◆ About this task
Nothing in the entries below may be altered; print them as they stand.

----- Source records

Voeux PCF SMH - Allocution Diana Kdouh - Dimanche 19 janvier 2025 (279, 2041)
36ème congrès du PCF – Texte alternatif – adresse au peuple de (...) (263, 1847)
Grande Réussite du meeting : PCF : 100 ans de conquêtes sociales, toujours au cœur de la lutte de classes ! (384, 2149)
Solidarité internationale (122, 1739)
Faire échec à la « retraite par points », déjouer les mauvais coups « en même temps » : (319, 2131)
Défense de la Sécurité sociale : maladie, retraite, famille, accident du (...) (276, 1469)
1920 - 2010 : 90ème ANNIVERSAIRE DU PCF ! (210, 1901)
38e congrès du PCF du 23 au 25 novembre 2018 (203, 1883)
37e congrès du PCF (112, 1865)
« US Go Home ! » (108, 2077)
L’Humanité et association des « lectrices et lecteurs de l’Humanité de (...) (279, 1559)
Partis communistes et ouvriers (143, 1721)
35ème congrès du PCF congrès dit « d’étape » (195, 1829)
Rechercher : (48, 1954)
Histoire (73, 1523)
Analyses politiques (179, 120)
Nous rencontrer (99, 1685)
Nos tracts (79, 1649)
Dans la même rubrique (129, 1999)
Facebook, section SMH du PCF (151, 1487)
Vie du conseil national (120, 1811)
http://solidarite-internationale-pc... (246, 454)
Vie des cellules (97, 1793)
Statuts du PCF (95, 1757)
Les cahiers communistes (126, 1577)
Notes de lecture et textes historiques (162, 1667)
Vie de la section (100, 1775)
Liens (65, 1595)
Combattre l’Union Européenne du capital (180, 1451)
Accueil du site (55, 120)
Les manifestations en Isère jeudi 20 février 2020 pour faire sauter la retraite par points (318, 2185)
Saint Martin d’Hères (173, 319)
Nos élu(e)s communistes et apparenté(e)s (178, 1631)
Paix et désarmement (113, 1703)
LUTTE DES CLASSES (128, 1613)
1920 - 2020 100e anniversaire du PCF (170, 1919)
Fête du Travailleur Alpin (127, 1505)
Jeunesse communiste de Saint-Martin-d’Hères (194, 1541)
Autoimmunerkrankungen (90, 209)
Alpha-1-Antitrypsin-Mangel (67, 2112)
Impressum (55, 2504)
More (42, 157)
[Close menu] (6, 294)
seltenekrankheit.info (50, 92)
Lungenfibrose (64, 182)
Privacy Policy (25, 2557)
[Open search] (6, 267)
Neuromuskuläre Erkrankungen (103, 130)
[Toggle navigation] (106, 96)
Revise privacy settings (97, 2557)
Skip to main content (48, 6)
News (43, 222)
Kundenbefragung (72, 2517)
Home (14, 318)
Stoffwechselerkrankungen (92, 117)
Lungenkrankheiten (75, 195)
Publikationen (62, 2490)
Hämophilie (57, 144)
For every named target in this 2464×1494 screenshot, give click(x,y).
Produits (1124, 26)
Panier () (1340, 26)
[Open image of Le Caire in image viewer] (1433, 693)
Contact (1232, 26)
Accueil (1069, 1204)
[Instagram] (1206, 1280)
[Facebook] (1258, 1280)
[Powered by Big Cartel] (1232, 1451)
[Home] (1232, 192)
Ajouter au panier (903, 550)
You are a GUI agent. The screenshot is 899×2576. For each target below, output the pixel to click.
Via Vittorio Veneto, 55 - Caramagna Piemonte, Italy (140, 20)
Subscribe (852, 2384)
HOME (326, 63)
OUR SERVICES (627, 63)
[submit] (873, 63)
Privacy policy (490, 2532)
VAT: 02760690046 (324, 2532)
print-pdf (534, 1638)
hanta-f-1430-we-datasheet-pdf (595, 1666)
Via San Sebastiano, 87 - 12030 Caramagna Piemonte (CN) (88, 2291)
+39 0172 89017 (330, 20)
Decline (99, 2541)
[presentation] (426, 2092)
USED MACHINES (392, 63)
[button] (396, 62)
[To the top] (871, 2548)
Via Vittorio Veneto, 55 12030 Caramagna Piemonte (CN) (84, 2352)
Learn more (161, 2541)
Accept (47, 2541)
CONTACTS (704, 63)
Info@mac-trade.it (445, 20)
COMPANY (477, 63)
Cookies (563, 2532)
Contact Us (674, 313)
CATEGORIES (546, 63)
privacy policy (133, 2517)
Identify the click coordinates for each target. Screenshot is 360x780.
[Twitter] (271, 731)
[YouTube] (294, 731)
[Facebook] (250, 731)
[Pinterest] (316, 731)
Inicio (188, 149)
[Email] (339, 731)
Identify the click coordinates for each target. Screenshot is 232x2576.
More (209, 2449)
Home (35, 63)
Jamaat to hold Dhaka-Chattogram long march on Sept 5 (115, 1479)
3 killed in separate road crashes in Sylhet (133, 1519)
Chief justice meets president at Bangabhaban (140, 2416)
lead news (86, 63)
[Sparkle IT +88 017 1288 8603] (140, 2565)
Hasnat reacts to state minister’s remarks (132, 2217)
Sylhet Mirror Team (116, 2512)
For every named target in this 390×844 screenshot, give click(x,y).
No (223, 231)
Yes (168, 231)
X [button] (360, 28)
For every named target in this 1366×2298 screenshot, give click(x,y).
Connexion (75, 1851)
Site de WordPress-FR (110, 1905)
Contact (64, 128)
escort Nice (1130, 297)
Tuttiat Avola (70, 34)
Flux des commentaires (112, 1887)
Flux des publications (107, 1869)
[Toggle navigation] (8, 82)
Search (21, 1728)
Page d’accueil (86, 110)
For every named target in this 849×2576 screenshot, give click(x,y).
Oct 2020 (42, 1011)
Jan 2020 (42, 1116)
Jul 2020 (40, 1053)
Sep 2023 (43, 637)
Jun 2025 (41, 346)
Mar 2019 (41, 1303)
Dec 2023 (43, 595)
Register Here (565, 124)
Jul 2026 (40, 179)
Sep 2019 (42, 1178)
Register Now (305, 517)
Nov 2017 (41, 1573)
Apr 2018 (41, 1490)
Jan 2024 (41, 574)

----------

◆ Written response
Voeux PCF SMH - Allocution Diana Kdouh - Dimanche 19 janvier 2025 (279, 2041)
36ème congrès du PCF – Texte alternatif – adresse au peuple de (...) (263, 1847)
Grande Réussite du meeting : PCF : 100 ans de conquêtes sociales, toujours au cœur de la lutte de classes ! (384, 2149)
Solidarité internationale (122, 1739)
Faire échec à la « retraite par points », déjouer les mauvais coups « en même temps » : (319, 2131)
Défense de la Sécurité sociale : maladie, retraite, famille, accident du (...) (276, 1469)
1920 - 2010 : 90ème ANNIVERSAIRE DU PCF ! (210, 1901)
38e congrès du PCF du 23 au 25 novembre 2018 (203, 1883)
37e congrès du PCF (112, 1865)
« US Go Home ! » (108, 2077)
L’Humanité et association des « lectrices et lecteurs de l’Humanité de (...) (279, 1559)
Partis communistes et ouvriers (143, 1721)
35ème congrès du PCF congrès dit « d’étape » (195, 1829)
Rechercher : (48, 1954)
Histoire (73, 1523)
Analyses politiques (179, 120)
Nous rencontrer (99, 1685)
Nos tracts (79, 1649)
Dans la même rubrique (129, 1999)
Facebook, section SMH du PCF (151, 1487)
Vie du conseil national (120, 1811)
http://solidarite-internationale-pc... (246, 454)
Vie des cellules (97, 1793)
Statuts du PCF (95, 1757)
Les cahiers communistes (126, 1577)
Notes de lecture et textes historiques (162, 1667)
Vie de la section (100, 1775)
Liens (65, 1595)
Combattre l’Union Européenne du capital (180, 1451)
Accueil du site (55, 120)
Les manifestations en Isère jeudi 20 février 2020 pour faire sauter la retraite par points (318, 2185)
Saint Martin d’Hères (173, 319)
Nos élu(e)s communistes et apparenté(e)s (178, 1631)
Paix et désarmement (113, 1703)
LUTTE DES CLASSES (128, 1613)
1920 - 2020 100e anniversaire du PCF (170, 1919)
Fête du Travailleur Alpin (127, 1505)
Jeunesse communiste de Saint-Martin-d’Hères (194, 1541)
Autoimmunerkrankungen (90, 209)
Alpha-1-Antitrypsin-Mangel (67, 2112)
Impressum (55, 2504)
More (42, 157)
[Close menu] (6, 294)
seltenekrankheit.info (50, 92)
Lungenfibrose (64, 182)
Privacy Policy (25, 2557)
[Open search] (6, 267)
Neuromuskuläre Erkrankungen (103, 130)
[Toggle navigation] (106, 96)
Revise privacy settings (97, 2557)
Skip to main content (48, 6)
News (43, 222)
Kundenbefragung (72, 2517)
Home (14, 318)
Stoffwechselerkrankungen (92, 117)
Lungenkrankheiten (75, 195)
Publikationen (62, 2490)
Hämophilie (57, 144)
For every named target in this 2464×1494 screenshot, give click(x,y).
Produits (1124, 26)
Panier () (1340, 26)
[Open image of Le Caire in image viewer] (1433, 693)
Contact (1232, 26)
Accueil (1069, 1204)
[Instagram] (1206, 1280)
[Facebook] (1258, 1280)
[Powered by Big Cartel] (1232, 1451)
[Home] (1232, 192)
Ajouter au panier (903, 550)
You are a GUI agent. The screenshot is 899×2576. For each target below, output the pixel to click.
Via Vittorio Veneto, 55 - Caramagna Piemonte, Italy (140, 20)
Subscribe (852, 2384)
HOME (326, 63)
OUR SERVICES (627, 63)
[submit] (873, 63)
Privacy policy (490, 2532)
VAT: 02760690046 (324, 2532)
print-pdf (534, 1638)
hanta-f-1430-we-datasheet-pdf (595, 1666)
Via San Sebastiano, 87 - 12030 Caramagna Piemonte (CN) (88, 2291)
+39 0172 89017 (330, 20)
Decline (99, 2541)
[presentation] (426, 2092)
USED MACHINES (392, 63)
[button] (396, 62)
[To the top] (871, 2548)
Via Vittorio Veneto, 55 12030 Caramagna Piemonte (CN) (84, 2352)
Learn more (161, 2541)
Accept (47, 2541)
CONTACTS (704, 63)
Info@mac-trade.it (445, 20)
COMPANY (477, 63)
Cookies (563, 2532)
Contact Us (674, 313)
CATEGORIES (546, 63)
privacy policy (133, 2517)
Identify the click coordinates for each target. Screenshot is 360x780.
[Twitter] (271, 731)
[YouTube] (294, 731)
[Facebook] (250, 731)
[Pinterest] (316, 731)
Inicio (188, 149)
[Email] (339, 731)
Identify the click coordinates for each target. Screenshot is 232x2576.
More (209, 2449)
Home (35, 63)
Jamaat to hold Dhaka-Chattogram long march on Sept 5 (115, 1479)
3 killed in separate road crashes in Sylhet (133, 1519)
Chief justice meets president at Bangabhaban (140, 2416)
lead news (86, 63)
[Sparkle IT +88 017 1288 8603] (140, 2565)
Hasnat reacts to state minister’s remarks (132, 2217)
Sylhet Mirror Team (116, 2512)
For every named target in this 390×844 screenshot, give click(x,y).
No (223, 231)
Yes (168, 231)
X [button] (360, 28)
For every named target in this 1366×2298 screenshot, give click(x,y).
Connexion (75, 1851)
Site de WordPress-FR (110, 1905)
Contact (64, 128)
escort Nice (1130, 297)
Tuttiat Avola (70, 34)
Flux des commentaires (112, 1887)
Flux des publications (107, 1869)
[Toggle navigation] (8, 82)
Search (21, 1728)
Page d’accueil (86, 110)
For every named target in this 849×2576 screenshot, give click(x,y).
Oct 2020 (42, 1011)
Jan 2020 (42, 1116)
Jul 2020 (40, 1053)
Sep 2023 (43, 637)
Jun 2025 (41, 346)
Mar 2019 (41, 1303)
Dec 2023 (43, 595)
Register Here (565, 124)
Jul 2026 (40, 179)
Sep 2019 (42, 1178)
Register Now (305, 517)
Nov 2017 (41, 1573)
Apr 2018 (41, 1490)
Jan 2024 (41, 574)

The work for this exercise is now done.